Cervical cancer is the fourth most common cancer worldwide, with 570,000 cases per year reported in 2018, says the World Health Organisation (WHO). To improve diagnosis, research could be directed towards artificial intelligence.
Indeed, an algorithm could prove much more accurate than humans and traditional examinations in detecting precancerous cells in the cervix, says a study led by American researchers that was published on Thursday 10th January in the National Cancer Institute journal.
A disease of poverty
In wealthy countries, the advances made in cervical cancer screening and the vaccination campaigns against papillomavirus (linked to cancer) have reduced mortality rates, but these advances often do not reach poorer countries, which suffered 90% of cervical cancer-related deaths in 2012, says the WHO. "Cervical cancer is now a disease of poverty, of low resources," said Mark Schiffman, a doctor at the National Cancer Institute near Washington, who has been treating this type of cancer for 35 years. "We are trying to find ways that are extremely cheap, extremely easy but very accurate, so that we can attack cervical cancer by vaccine and also a bit later through a simple technique that is cell-phone based or something like it," he continued.
In this way, the doctor and his team have developed an algorithm using an archive of 60,000 images of cervixes taken in Costa Rica in the 1990s. In total, 9,400 women took part in the study and were monitored for several years, 18 years in some cases.
An algorithm that is much more accurate than humans
Once it had been trained on this database of images, the algorithm was able to visually detect precancerous cells with 91% accuracy. A human expert achieved a 69% success rate, and conventional examinations such as cervical smears were 71% successful. "It performed much better than humans looking at those same pictures.
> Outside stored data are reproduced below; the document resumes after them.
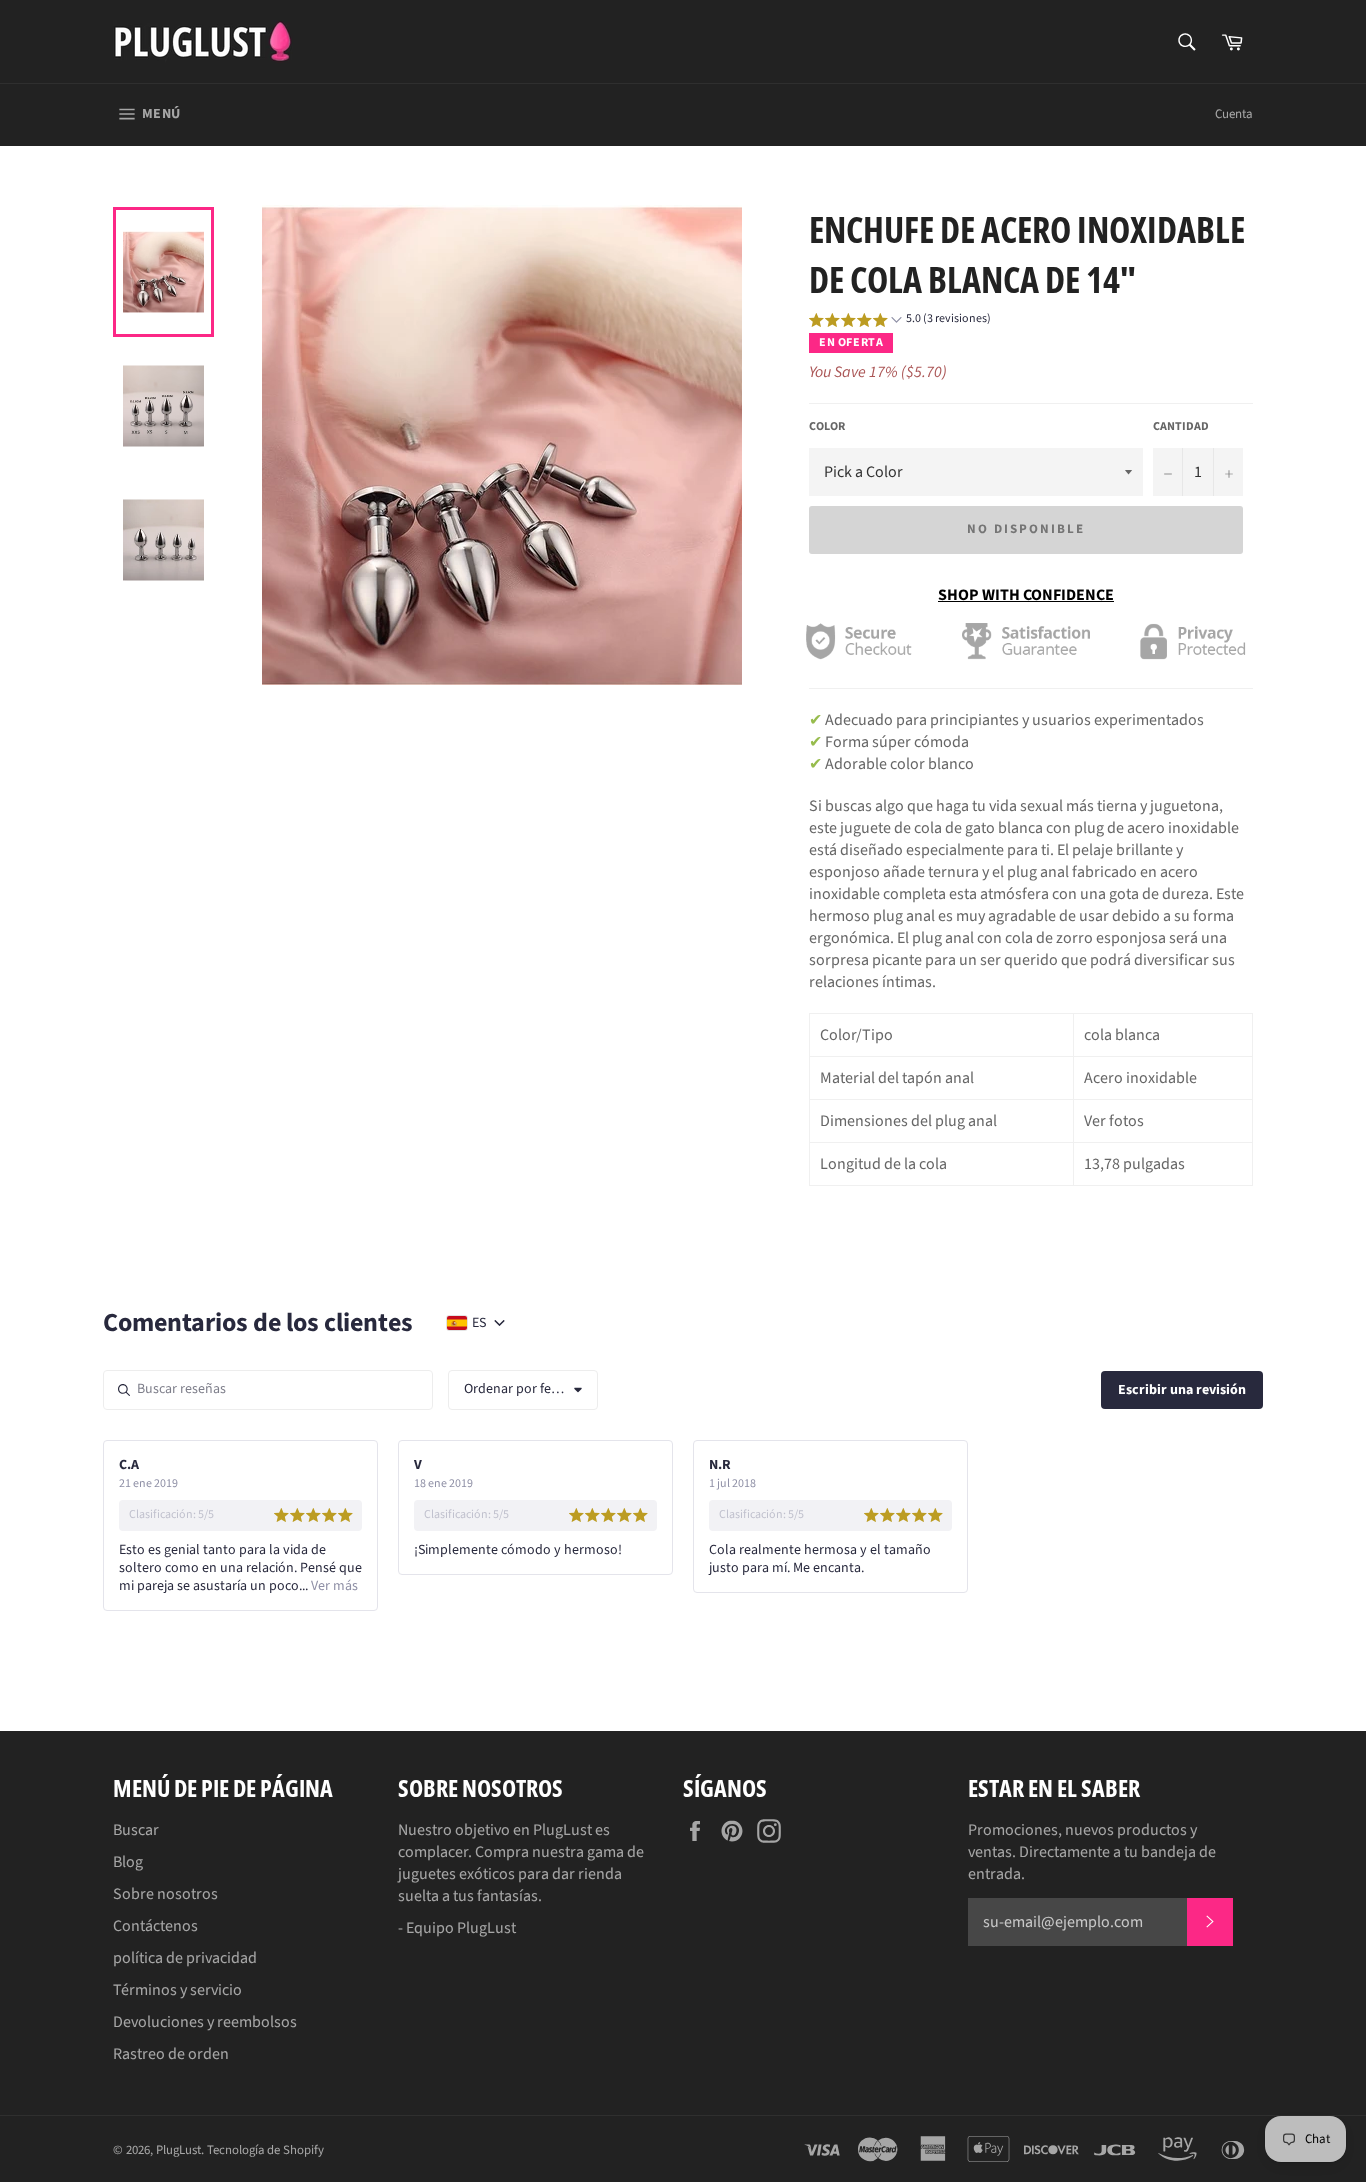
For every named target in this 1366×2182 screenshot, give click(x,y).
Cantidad (1181, 427)
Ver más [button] (333, 1586)
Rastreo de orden (171, 2054)
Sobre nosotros (165, 1894)
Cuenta (1234, 114)
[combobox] (523, 1390)
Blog (128, 1862)
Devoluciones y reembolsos (205, 2022)
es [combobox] (479, 1323)
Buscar (136, 1830)
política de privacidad (185, 1958)
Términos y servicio (177, 1990)
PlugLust (178, 2150)
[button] (900, 322)
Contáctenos (155, 1926)
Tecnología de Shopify (265, 2150)
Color (827, 427)
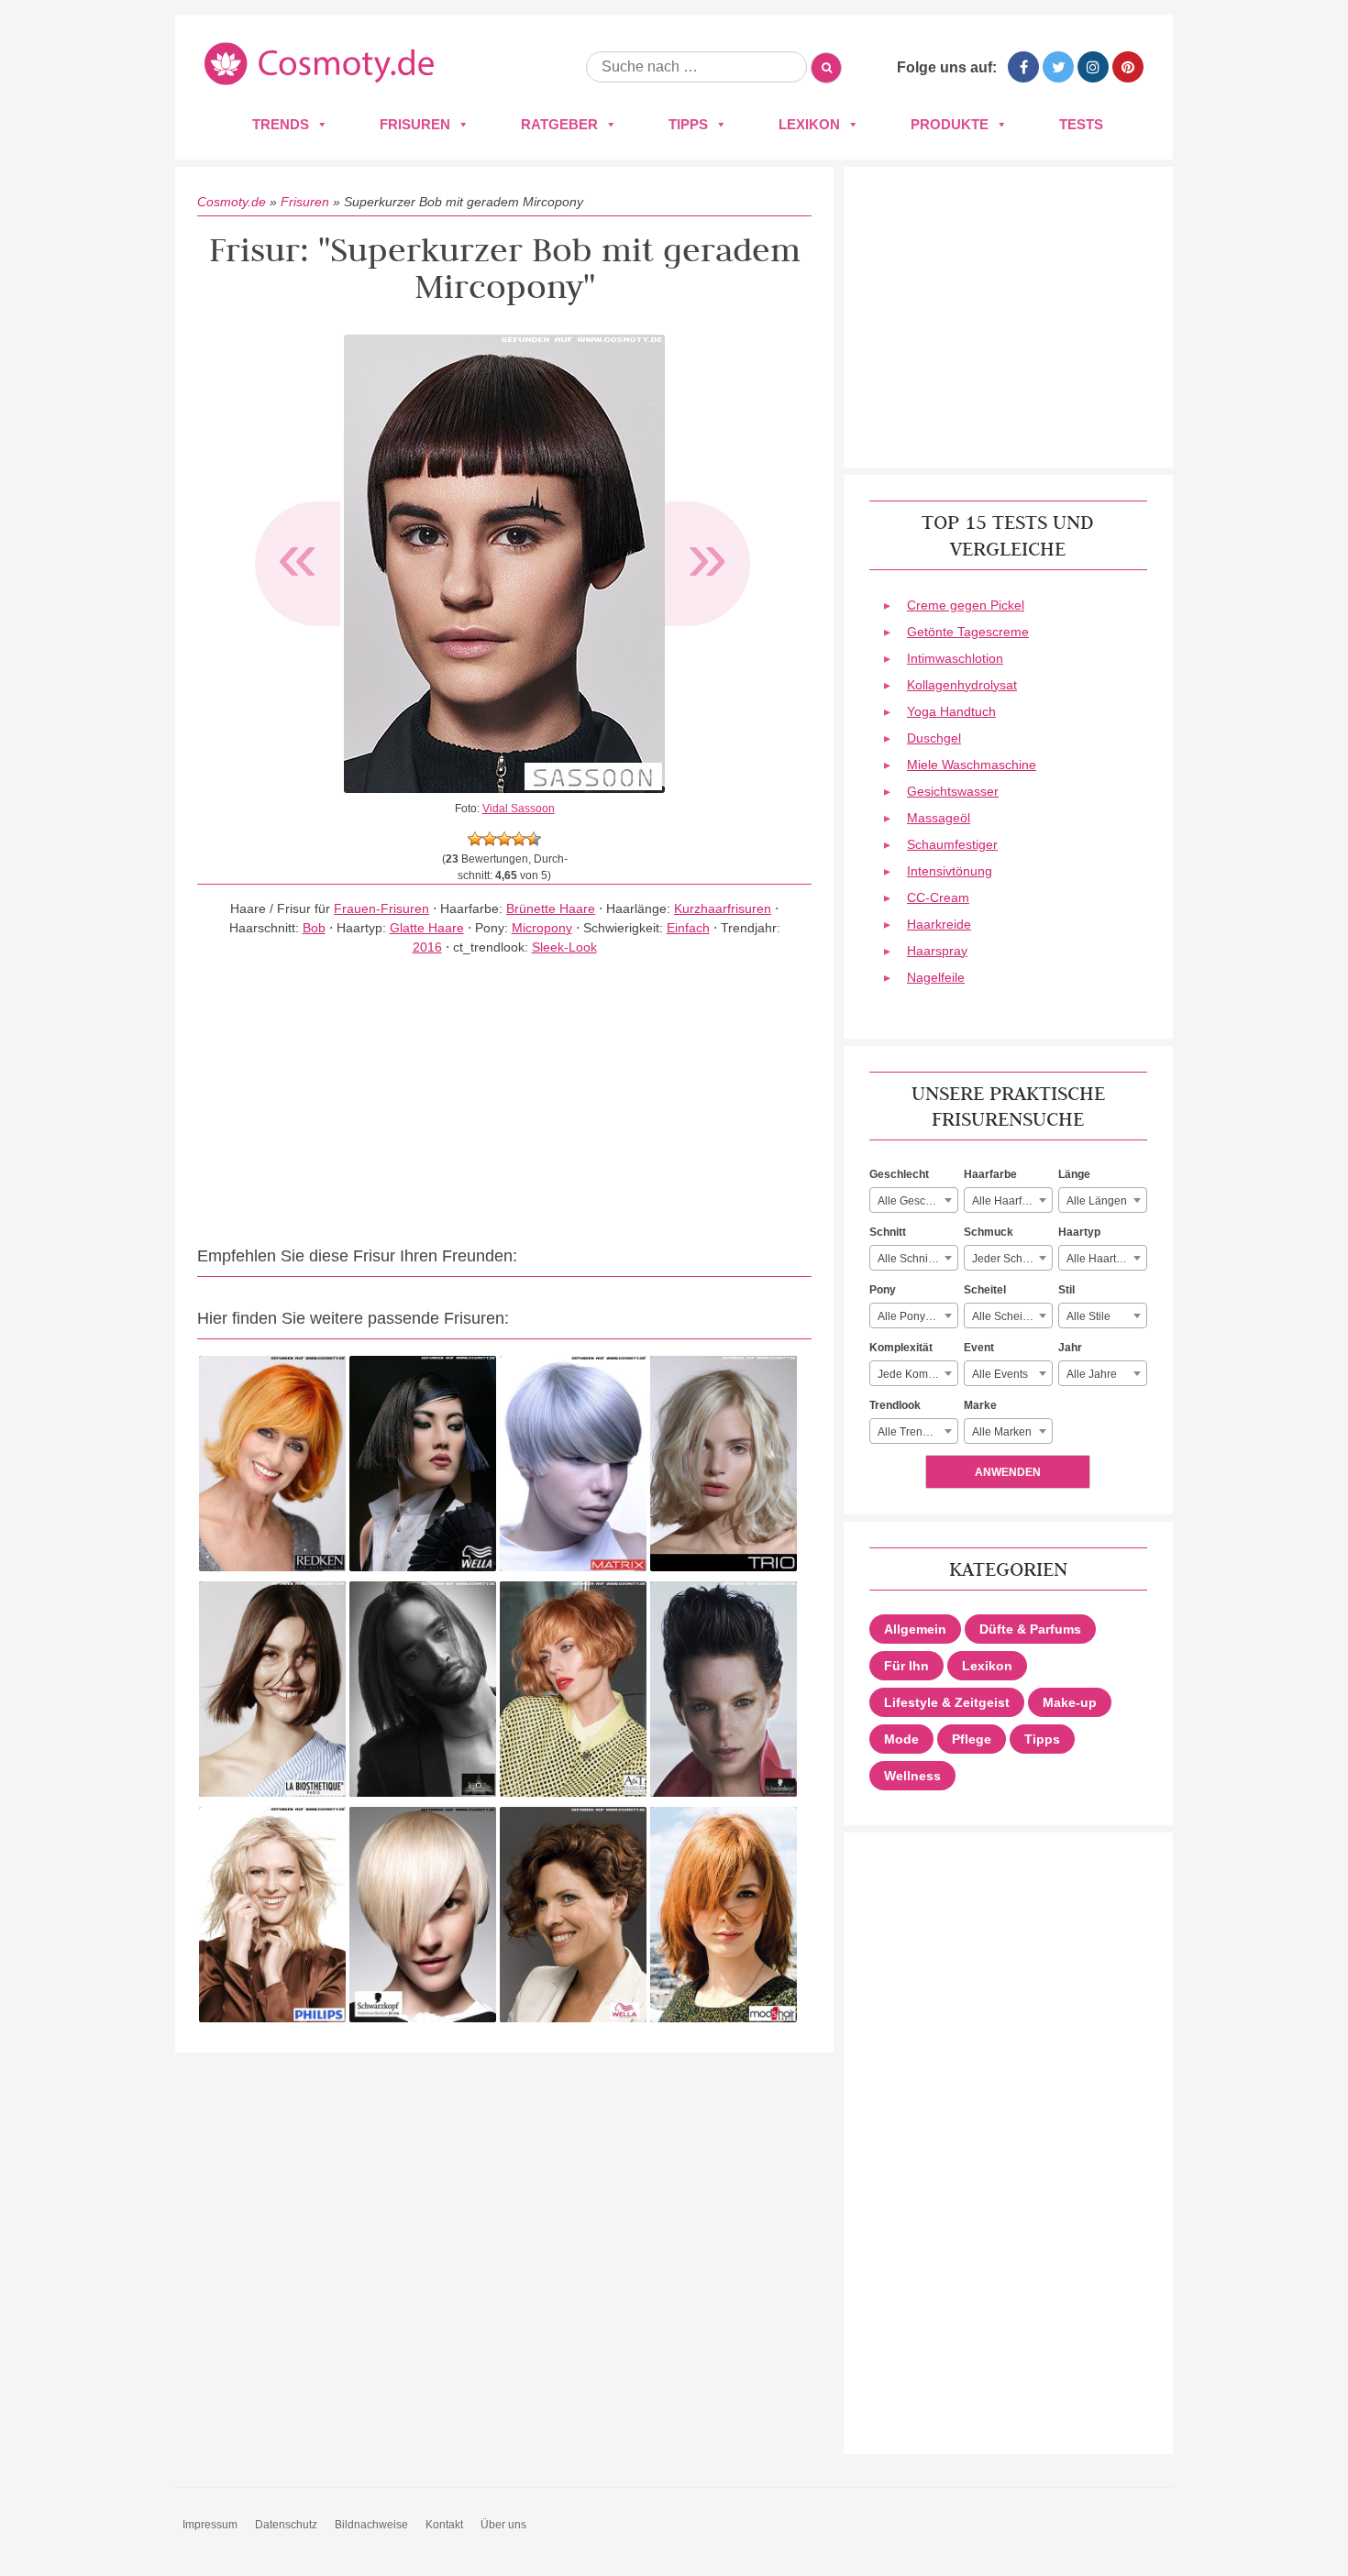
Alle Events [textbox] (1000, 1374)
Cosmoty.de (231, 201)
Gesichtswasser (953, 791)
It certainly performed a lot better than me," said Mark Schiffman.
In the long term, the aim is to develop this technology over the next three to five years and carry out more clinical trials. Healthcare staff will then be able to screen patients without undergoing any training, simply by taking a photo that will then be analysed by the algorithm. "I think now we have a possible tool that can go anywhere and not sacrifice scientific quality but actually offer a medically valid screen," concluded the doctor, hopefully.